Ukraine, Patagonie, Afrique du Sud, Tunisie… Le pétrolier Shell investit tous azimuts pour trouver du gaz de schiste et des hydrocarbures non conventionnels. Cette quête effrénée d’un nouvel eldorado pétrolier risque d’avoir de lourdes conséquences environnementales, en particulier sur les ressources en eau, menacées de surexploitation et de pollutions.

La multinationale anglo-néerlandaise est d’ailleurs nominée comme « l’entreprise la plus agressive en terme de destruction des ressources naturelles » lors des prix Pinocchio 2014 qui « récompensent » les entreprises « en totale contradiction avec le concept de développement durable ». (...)

L’entreprise anglo-néerlandaise est l’une des premières multinationales à faire l’objet de poursuites internationales pour des violations des droits humains et des destructions environnementales occasionnées par ses activités au Nigeria [2]. Shell est également particulièrement active dans le domaine des sables bitumineux canadiens (lire notre article). Plus récemment, ce sont ses projets de forages offshore dans l’océan Arctique qui ont suscité l’ire des écologistes. Greenpeace vient de mener avec succès une campagne de grande envergure pour forcer la marque de jouet Lego à abandonner un accord de sponsoring avec Shell.

Shell fait en Ukraine ce qu’elle n’oserait pas faire à l’Ouest (...)
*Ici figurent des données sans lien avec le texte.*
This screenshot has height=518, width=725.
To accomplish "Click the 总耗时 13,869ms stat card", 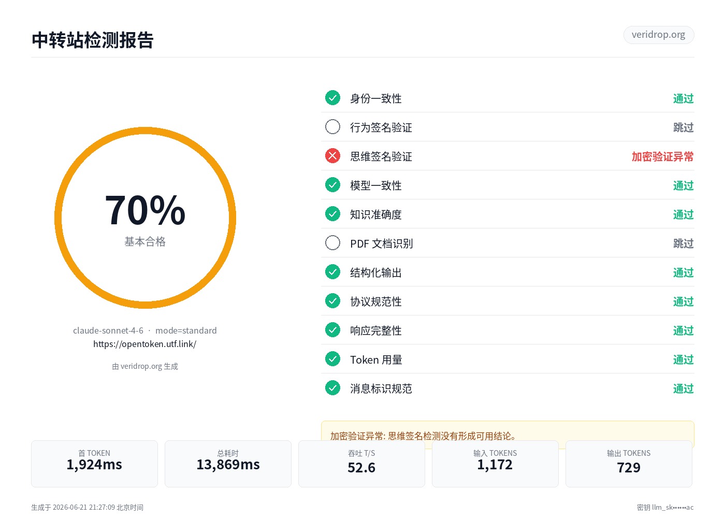I will pos(228,464).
C’est le seul pays d’Europe où Shell a pour l’instant réalisé des opérations de forage de gaz non conventionnel. [3]. Les Amis de la terre Pays-Bas se sont rendus sur place fin 2013. L’association écologiste constate alors que Shell est loin d’y respecter les exigences environnementales les plus basiques. Les ONG découvrent des bassins où sont stockées les eaux usées – extrêmement polluées – issues de la fracturation hydraulique. Ces eaux polluées ne sont séparées du sol que par une bâche en plastique. Les substances toxiques qu’elles contiennent présentent des dangers pour l’environnement et la santé humaine, à la fois en raison des risques de fuites vers les nappes phréatiques et du fait de leur évaporation dans l’air. L’évaporation de ces eaux usées libère également de grandes quantités de méthane, un gaz à effet de serre très puissant.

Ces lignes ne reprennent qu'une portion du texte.